I haven't been able to find a way of using the calibrate or postStratify functions to get this estimations of the totals by sex correctly with the se = 0 (i.e. calibrating(post-stratifying) a survey design with a total different from the total population by group).

I know I could calibrate the sampling weights by multiplying by the ratio calibration factor (dividing the estimated total over the population known total by sex). This approach has some limitations as stated here, since I would get the point estimations right but not the standard errors.

Thanks in advance for reading this! Any suggestions would be appreciated. :)

christk
  • 87
  • 4
  • 1
    why do you estimate income from a sample if you have information about income in the population? – Yuriy Saraykin Feb 10 '22 at 08:03
  • It was just for the example. I don’t want just to estimate income. There are a bunch of variables in the full survey, but the total income is the only auxiliary information I have available for calibration. – christk Feb 10 '22 at 13:42
  • sounds like you have a prior and could use a bayesian approach? – mnist Feb 15 '22 at 21:25

2 Answers2

2

I think you can use calibration on this, but remember that there is a model doing the work behind the scenes. As any model in R, you have to work with formula objects. In order to do that, I'd do this:

library( survey )

data = data.frame(id = c(1:5),
                  sex = c("F","F","F","M","M"),
                  income = c(100,150,75,200,100),
                  sw = c(2,2,3,3,3))

dis = svydesign(ids = ~id,
                strata = ~ sex,
                weights = ~sw,
                data = data)

(I changed the "C" to "M" in the sex variable to make sense with the totals "labels".) At this point, run the calibration:

dis.cal <- calibrate(dis, ~-1+sex:income , c( `sexM:income`=800 , `sexF:income` = 800 )

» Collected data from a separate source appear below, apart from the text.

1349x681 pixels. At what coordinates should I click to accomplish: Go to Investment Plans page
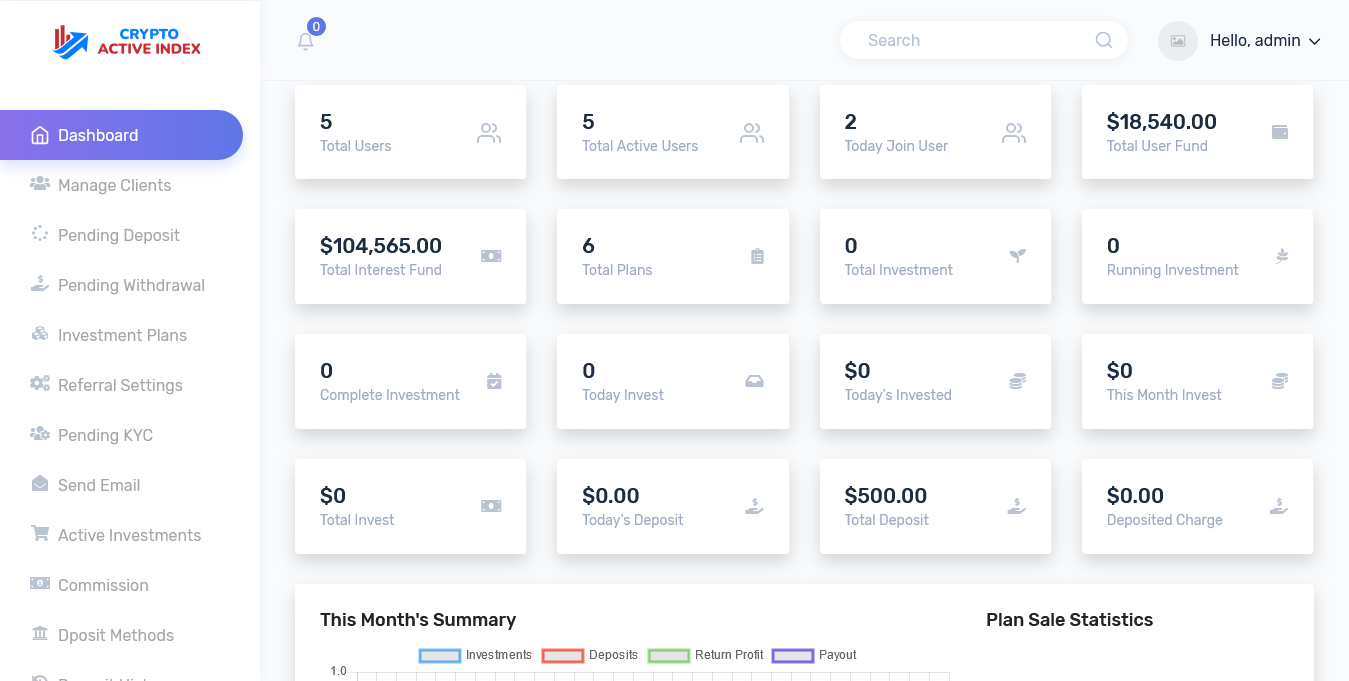tap(122, 335)
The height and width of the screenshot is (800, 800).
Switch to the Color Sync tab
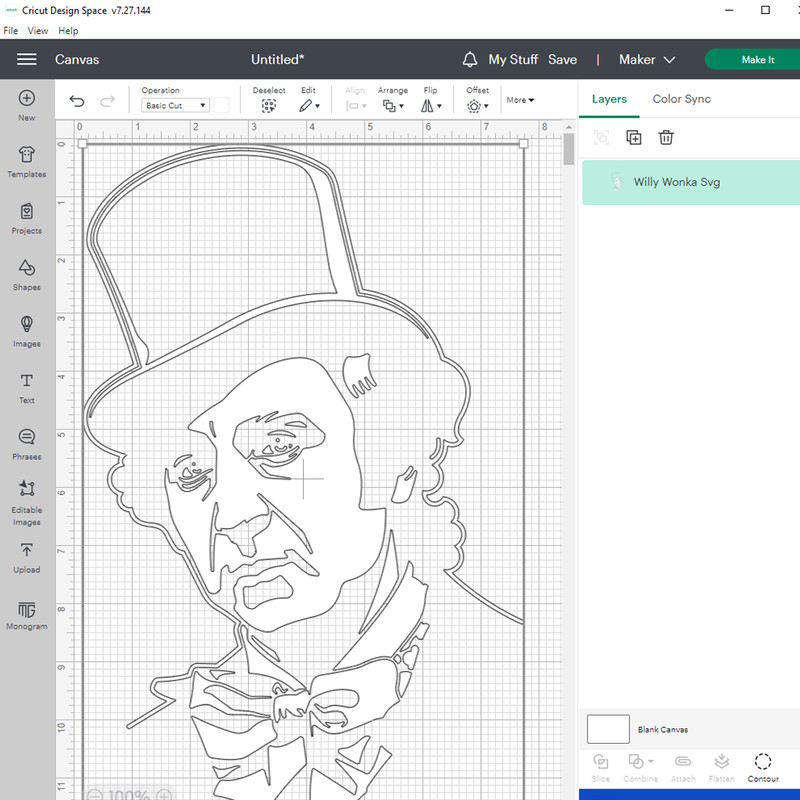tap(681, 99)
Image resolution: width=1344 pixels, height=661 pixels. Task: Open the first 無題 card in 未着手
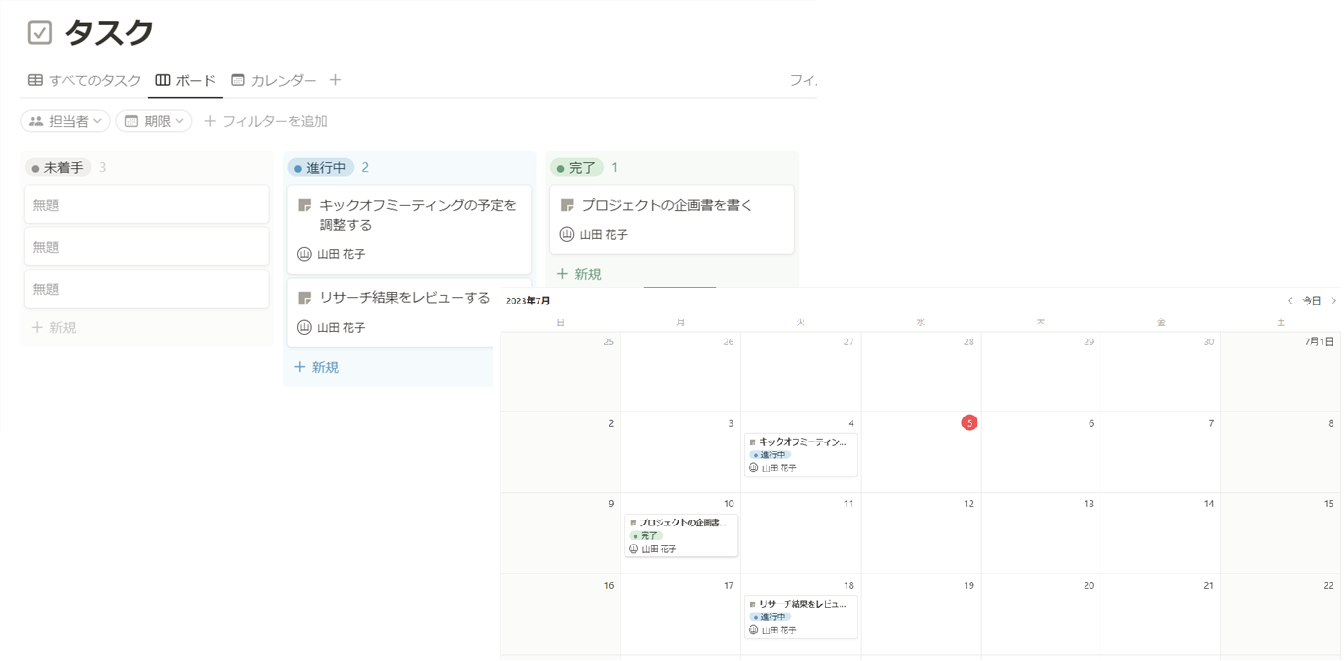[x=147, y=205]
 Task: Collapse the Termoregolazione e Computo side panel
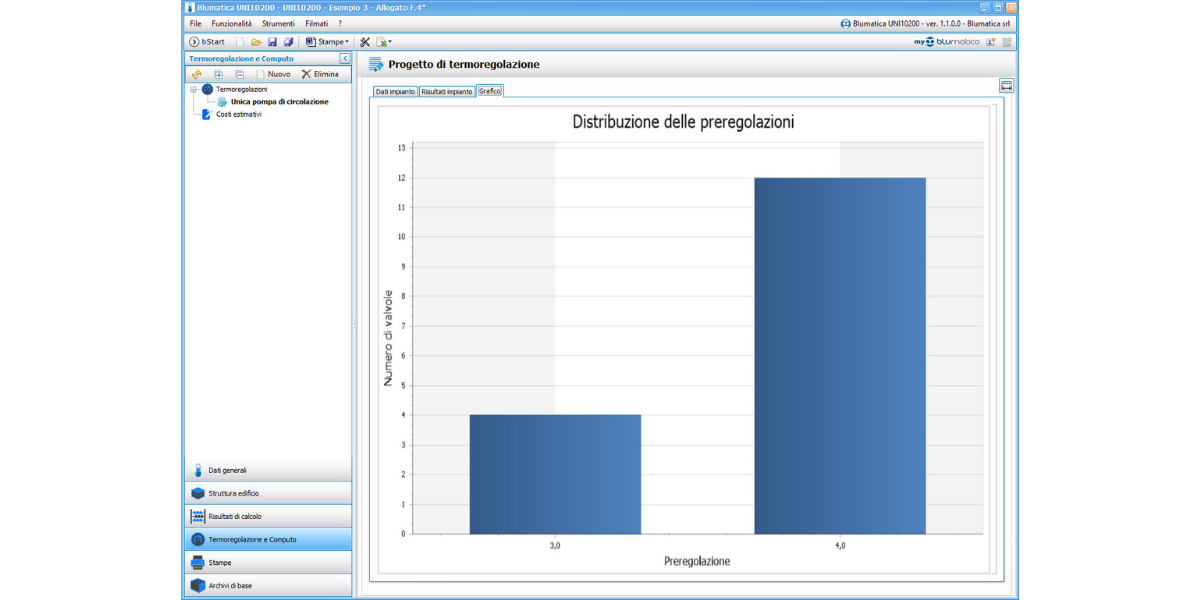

Now, let's compare the results. For the original survey design object, we had:

> svyby(~income,~ sex,dis, svytotal)
  sex income        se
F   F    725  90.13878
M   M    900 300.00000

Now, after calibration, we have:

> svyby(~income,~ sex,dis.cal , svytotal)
  sex income           se
F   F    800 5.413807e-14
M   M    800 1.180346e-13

The SEs are pratically zero, as we would expect.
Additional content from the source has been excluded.